English composer, conductor and pianist Benjamin Britten (1913–76) was one of the leading musical figures of his generation. Perhaps the greatest of his many legacies is the revival of English opera. His operatic masterpieces include Peter Grimes, Billy Budd, The Turn of the Screw, Death in Venice and the three Church Parables. Britten premieres at The Royal Opera House include Billy Budd, Gloriana, Owen Wingrave (stage premiere) and his only ballet, The Prince of the Pagodas.
Britten was born in Lowestoft and began writing music at an early age. He studied at the Royal College of Music with Frank Bridge and began his professional career in the General Post Office Film Unit in 1935. Early successes included Variations on a Theme of Frank Bridge (1937) and his Piano Concerto (1938). A conscientious objector, in 1939 Britten moved to the USA with the tenor Peter Pears, his lifelong partner and muse; they returned to England in 1942. Works from the American period include his first stage work, Paul Bunyan (1941).
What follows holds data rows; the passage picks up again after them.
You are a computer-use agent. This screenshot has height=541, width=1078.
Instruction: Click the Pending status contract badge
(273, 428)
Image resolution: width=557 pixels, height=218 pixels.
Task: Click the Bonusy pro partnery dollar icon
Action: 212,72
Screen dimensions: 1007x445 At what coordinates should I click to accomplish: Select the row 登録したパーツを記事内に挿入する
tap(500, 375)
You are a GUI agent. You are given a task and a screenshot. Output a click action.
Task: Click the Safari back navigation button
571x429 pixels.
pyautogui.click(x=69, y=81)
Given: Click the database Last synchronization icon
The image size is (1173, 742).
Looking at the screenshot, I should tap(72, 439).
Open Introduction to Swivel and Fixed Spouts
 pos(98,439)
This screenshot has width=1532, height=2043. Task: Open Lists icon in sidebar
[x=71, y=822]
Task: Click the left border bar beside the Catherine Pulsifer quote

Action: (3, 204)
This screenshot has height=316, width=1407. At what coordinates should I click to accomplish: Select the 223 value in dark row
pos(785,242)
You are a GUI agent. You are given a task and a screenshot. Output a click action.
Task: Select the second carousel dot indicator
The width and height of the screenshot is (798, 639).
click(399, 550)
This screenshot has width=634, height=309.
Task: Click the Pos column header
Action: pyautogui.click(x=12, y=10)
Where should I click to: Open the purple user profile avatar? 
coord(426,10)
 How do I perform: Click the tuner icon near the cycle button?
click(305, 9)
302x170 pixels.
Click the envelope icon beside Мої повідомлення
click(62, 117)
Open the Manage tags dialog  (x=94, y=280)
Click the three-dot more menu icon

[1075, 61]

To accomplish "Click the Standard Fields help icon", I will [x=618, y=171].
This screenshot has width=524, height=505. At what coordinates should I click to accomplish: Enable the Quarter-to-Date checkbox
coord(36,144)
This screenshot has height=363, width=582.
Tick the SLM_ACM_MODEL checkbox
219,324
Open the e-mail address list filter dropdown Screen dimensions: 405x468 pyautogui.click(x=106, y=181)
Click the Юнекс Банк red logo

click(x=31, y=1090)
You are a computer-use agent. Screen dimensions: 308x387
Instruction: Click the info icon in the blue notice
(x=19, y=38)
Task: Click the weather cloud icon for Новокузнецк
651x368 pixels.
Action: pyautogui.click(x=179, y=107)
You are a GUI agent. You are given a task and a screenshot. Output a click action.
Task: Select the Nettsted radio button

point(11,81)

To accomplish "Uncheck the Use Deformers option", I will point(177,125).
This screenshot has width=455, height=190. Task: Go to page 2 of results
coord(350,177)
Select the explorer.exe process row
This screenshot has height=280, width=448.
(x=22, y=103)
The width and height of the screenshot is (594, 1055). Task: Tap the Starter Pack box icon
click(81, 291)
The tremendous success of Peter Grimes (1945) won Britten international recognition. For the rest of his life he remained at the forefront of British music, with other great works including War Requiem (1962), Symphony for Cello and Orchestra (1963) and Phaedra (1975).
Britten’s music reflects such diverse influences as English folksong and Balinese gamelan. His music always celebrates and encourages the ingenuity and creativity of his performers, a legacy continued today by the Aldeburgh Festival, which he founded in 1948.